所给摘录:
Android Audio latency讲解
- Android avsync
- Audio::SetParameters
- ExoPlayer Sync
- Audio SetParameters
- getTimestamp
- update 2023/02/15
- MediaSync
- QA
最近在作音频的优化, 需要将参数传到audio hal, 记录下。
Android avsync
Audio::SetParameters
ExoPlayer Sync
Audio SetParameters
Android source
//打开设备
static int adev_open(const hw_module_t* module, const char* name,
hw_device_t** device)
{
ALOGI("adev_open(name=%s)", name);
struct submix_audio_device *rsxadev;
if (strcmp(name, AUDIO_HARDWARE_INTERFACE) != 0)
return -EINVAL;
rsxadev = (submix_audio_device*) calloc(1, sizeof(struct submix_audio_device));
if (!rsxadev)

可用清单:
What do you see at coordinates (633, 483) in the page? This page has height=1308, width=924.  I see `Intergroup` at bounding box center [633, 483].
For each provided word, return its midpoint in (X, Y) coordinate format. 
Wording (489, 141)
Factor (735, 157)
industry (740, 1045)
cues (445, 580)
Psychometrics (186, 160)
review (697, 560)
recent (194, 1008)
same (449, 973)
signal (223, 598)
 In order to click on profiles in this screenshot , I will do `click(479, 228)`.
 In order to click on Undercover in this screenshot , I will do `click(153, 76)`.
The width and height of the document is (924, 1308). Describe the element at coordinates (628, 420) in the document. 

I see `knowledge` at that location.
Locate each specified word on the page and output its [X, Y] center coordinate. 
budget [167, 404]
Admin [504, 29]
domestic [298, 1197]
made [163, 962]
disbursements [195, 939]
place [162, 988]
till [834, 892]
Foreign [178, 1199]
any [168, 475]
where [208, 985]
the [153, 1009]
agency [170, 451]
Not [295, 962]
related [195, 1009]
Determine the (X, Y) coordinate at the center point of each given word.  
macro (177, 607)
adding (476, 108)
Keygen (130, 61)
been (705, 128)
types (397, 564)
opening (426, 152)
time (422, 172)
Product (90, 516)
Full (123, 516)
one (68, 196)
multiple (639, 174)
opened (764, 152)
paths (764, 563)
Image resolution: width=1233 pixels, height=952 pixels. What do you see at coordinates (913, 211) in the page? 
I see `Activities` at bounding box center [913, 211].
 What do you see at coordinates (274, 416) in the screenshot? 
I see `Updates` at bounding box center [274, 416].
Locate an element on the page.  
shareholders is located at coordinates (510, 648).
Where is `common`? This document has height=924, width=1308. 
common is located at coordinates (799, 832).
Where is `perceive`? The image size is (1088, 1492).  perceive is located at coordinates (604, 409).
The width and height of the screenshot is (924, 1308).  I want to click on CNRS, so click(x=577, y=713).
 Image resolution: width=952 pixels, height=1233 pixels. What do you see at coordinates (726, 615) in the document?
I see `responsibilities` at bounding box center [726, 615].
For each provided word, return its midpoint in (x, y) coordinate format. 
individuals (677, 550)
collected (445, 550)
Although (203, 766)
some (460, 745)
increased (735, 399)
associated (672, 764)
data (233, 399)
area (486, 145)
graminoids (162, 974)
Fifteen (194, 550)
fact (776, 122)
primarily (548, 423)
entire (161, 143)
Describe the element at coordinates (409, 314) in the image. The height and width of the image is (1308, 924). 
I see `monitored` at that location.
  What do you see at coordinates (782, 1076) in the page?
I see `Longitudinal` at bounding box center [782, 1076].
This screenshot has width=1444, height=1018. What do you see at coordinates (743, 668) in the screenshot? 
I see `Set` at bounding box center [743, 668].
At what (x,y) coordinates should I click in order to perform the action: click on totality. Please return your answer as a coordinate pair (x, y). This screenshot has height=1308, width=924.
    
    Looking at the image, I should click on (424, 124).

书面练习 1:
根据这段关于 Android 音频延迟的摘录回答：
(a) 作者最近在做哪方面的优化？
(b) 参数需要传到哪里？
(c) 在 adev_open 中，若 name 与 AUDIO_HARDWARE_INTERFACE 不相同，函数返回什么？
书面练习 2: 从清单中原样抄出一段：从含有“area (486, 145)”的那一行开始，抄到含有“center [782, 1076].”的那一行为止，首尾两行都要包括。
摘录和清单彼此独立，互不相关。

输出 1:
(a) 音频的优化。
(b) audio hal。
(c) -EINVAL。

输出 2:
area (486, 145)
graminoids (162, 974)
Fifteen (194, 550)
fact (776, 122)
primarily (548, 423)
entire (161, 143)
Describe the element at coordinates (409, 314) in the image. The height and width of the image is (1308, 924). 
I see `monitored` at that location.
  What do you see at coordinates (782, 1076) in the page?
I see `Longitudinal` at bounding box center [782, 1076].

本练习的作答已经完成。